===== Entries provided =====

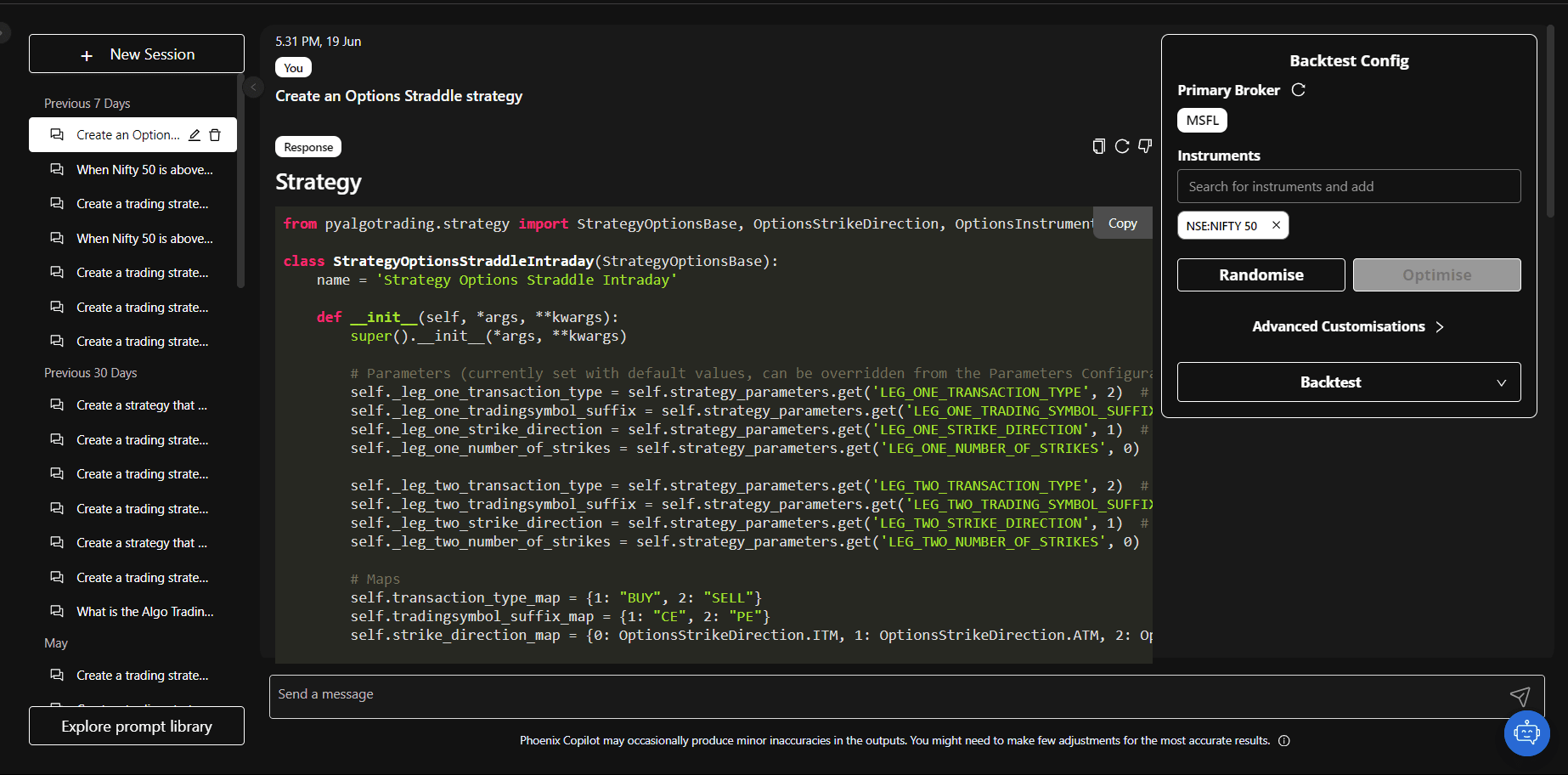1568x775 pixels.
Task: Click the edit pencil icon on selected session
Action: tap(195, 135)
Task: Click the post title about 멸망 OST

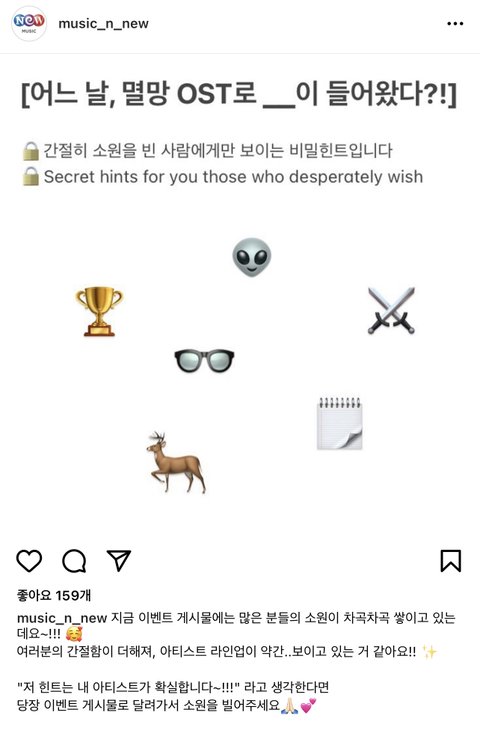Action: tap(239, 94)
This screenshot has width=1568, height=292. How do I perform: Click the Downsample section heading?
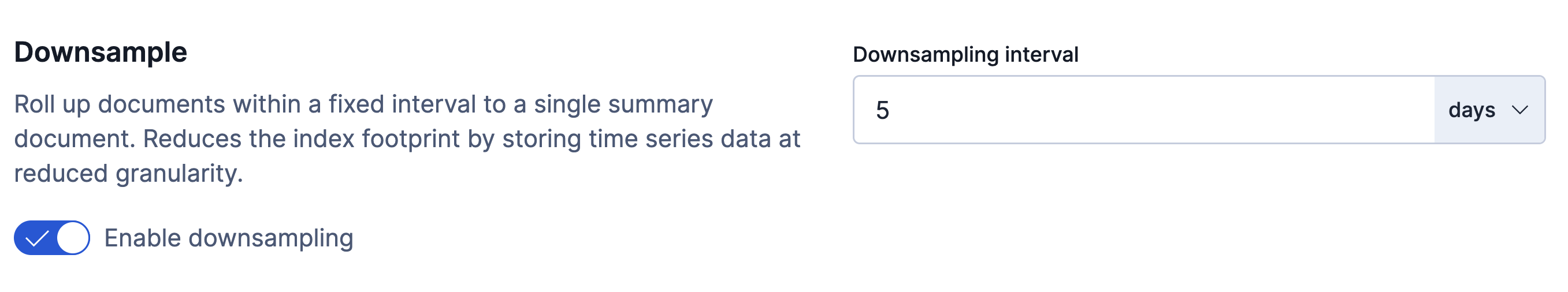point(101,53)
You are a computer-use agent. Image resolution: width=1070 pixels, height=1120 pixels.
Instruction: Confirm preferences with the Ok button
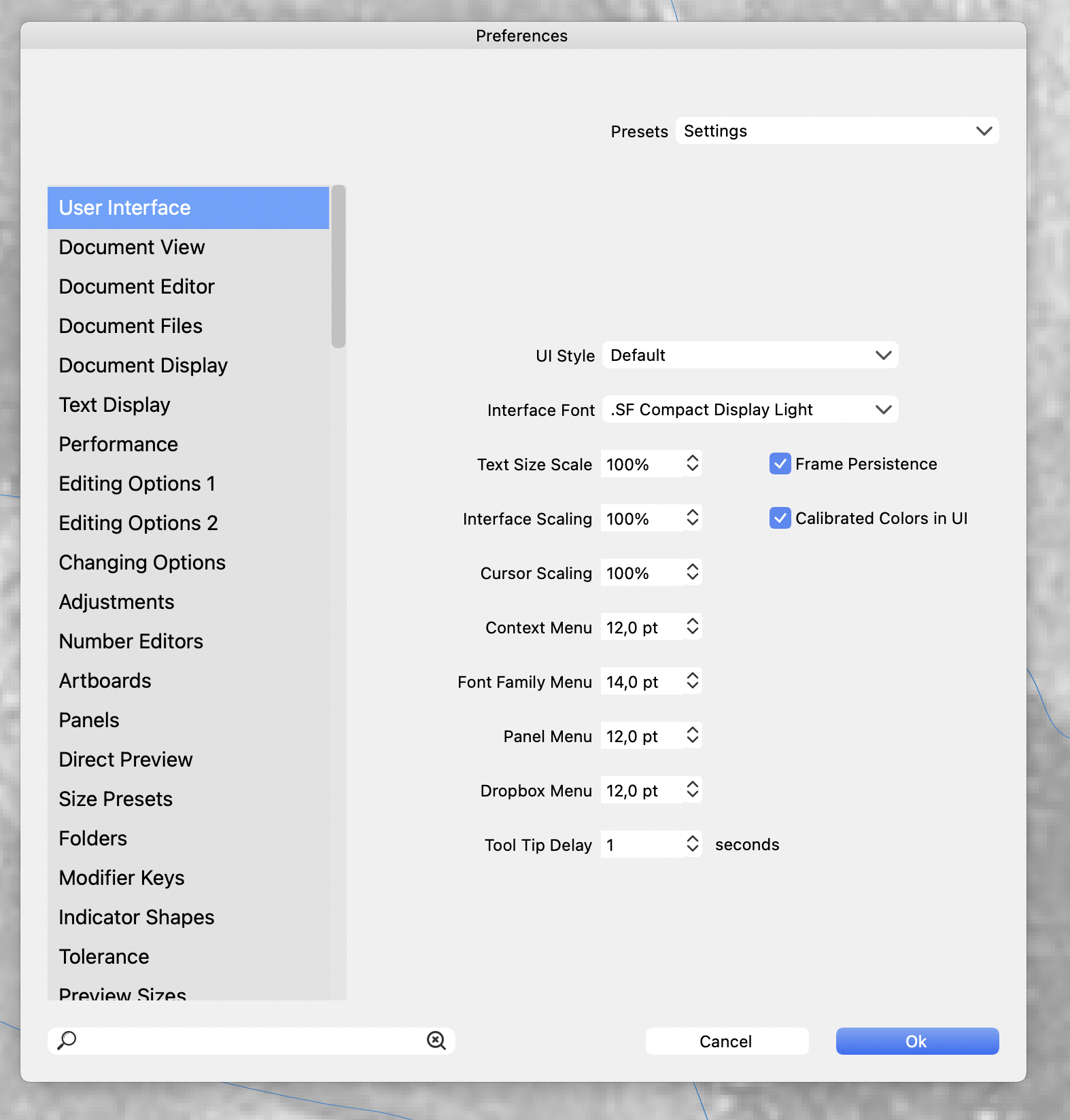pos(916,1041)
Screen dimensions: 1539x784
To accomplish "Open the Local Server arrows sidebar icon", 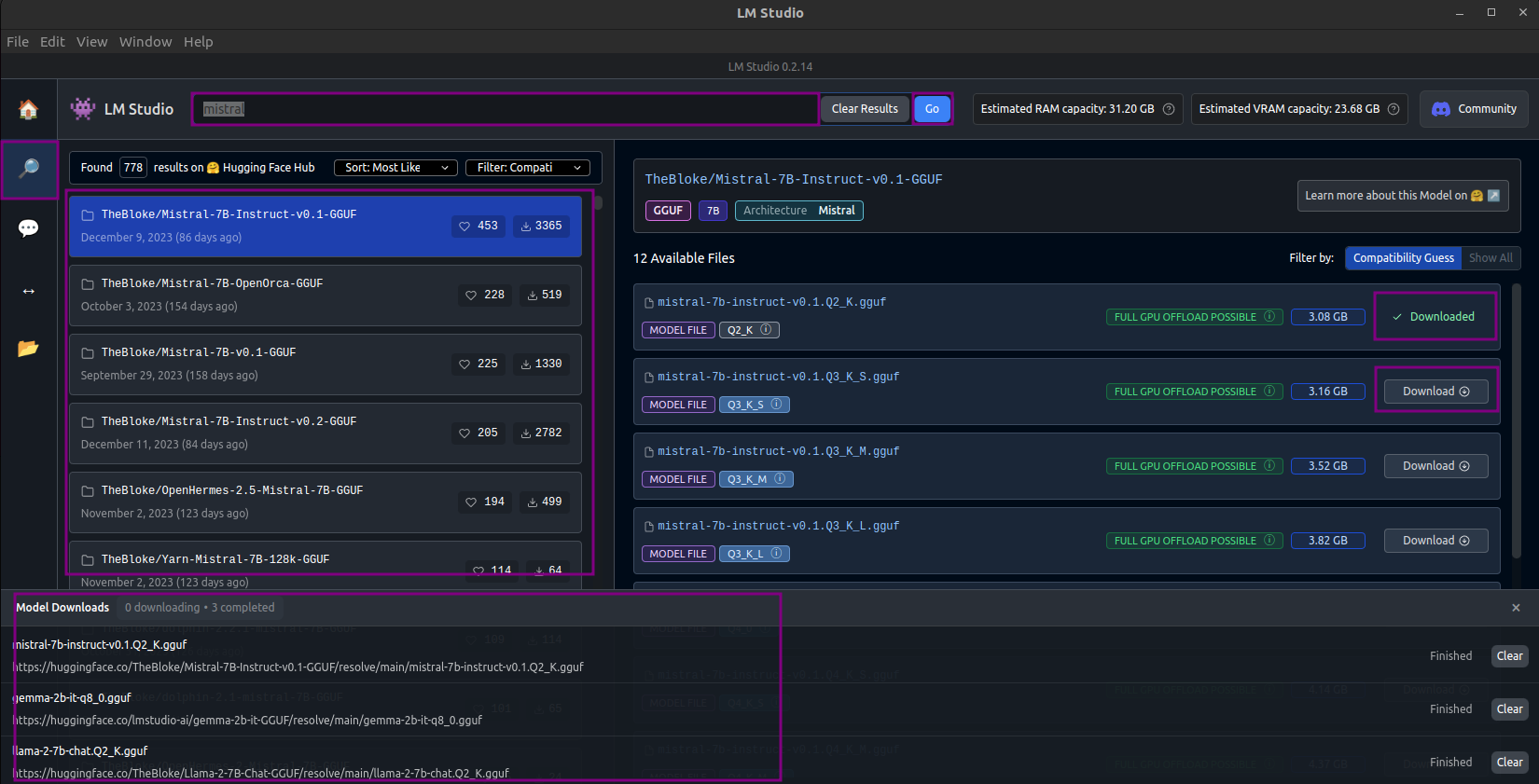I will [29, 292].
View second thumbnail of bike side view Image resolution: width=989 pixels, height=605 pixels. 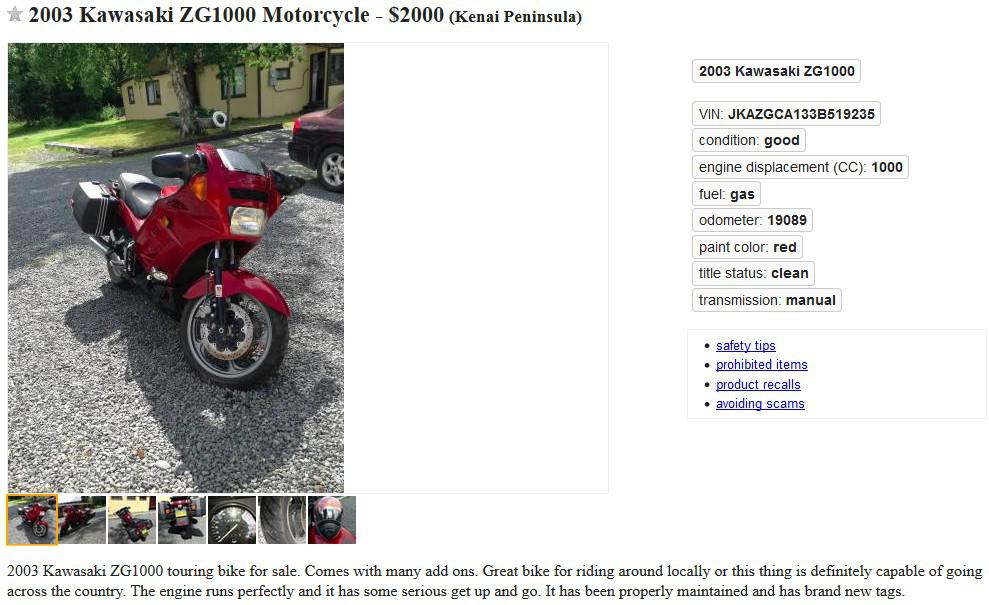point(82,520)
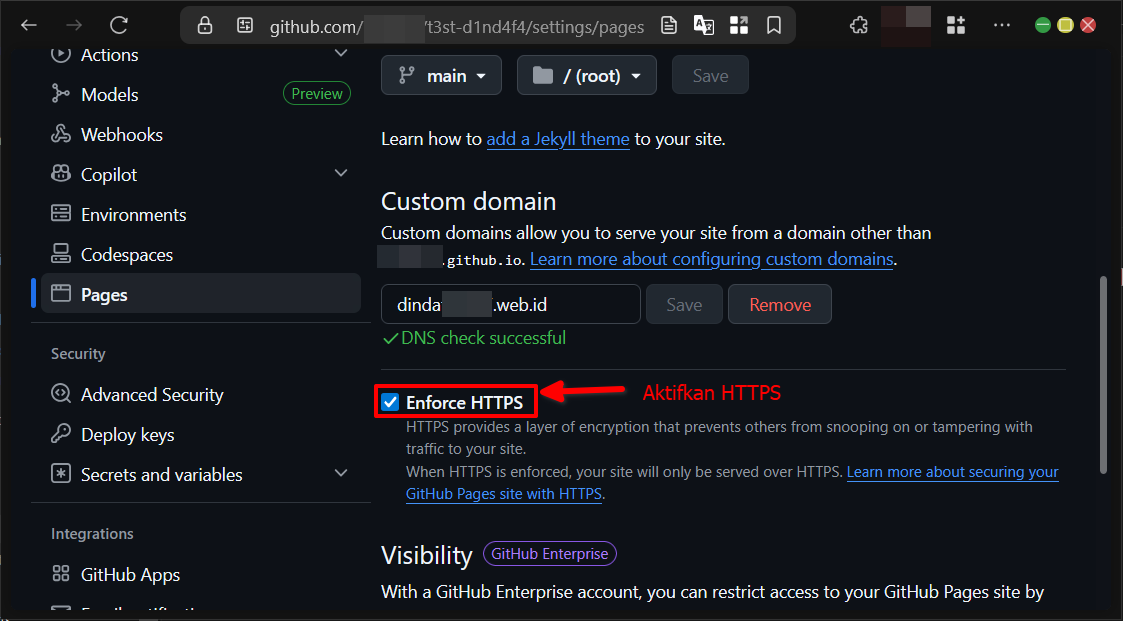Screen dimensions: 1123x621
Task: Open the browser translate icon
Action: point(704,25)
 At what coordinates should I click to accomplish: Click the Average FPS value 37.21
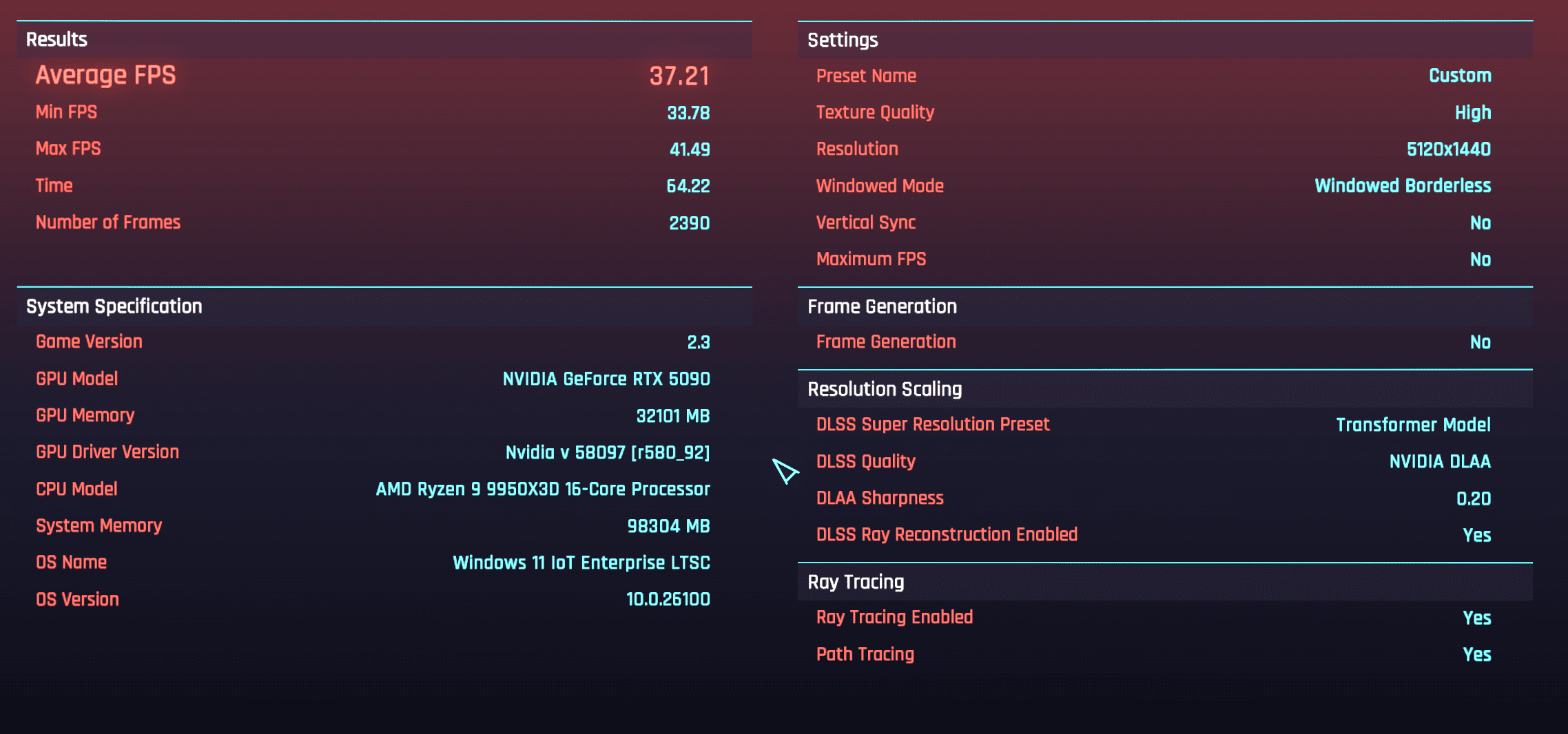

=====

What to work on
The data above holds the lines to copy: start at the one with "Task: Click the post title about 멸망 OST", stop at the one with "Screen dimensions: 1539x784", include both, copy them exactly without pictures, and copy nothing else.

Written response
Task: Click the post title about 멸망 OST

Action: tap(239, 94)
This screenshot has width=1568, height=292. How do I perform: Click the Downsample section heading?
point(101,53)
You are a computer-use agent. Image resolution: width=1070 pixels, height=1120 pixels.
Instruction: Confirm preferences with the Ok button
pos(916,1041)
Screen dimensions: 1539x784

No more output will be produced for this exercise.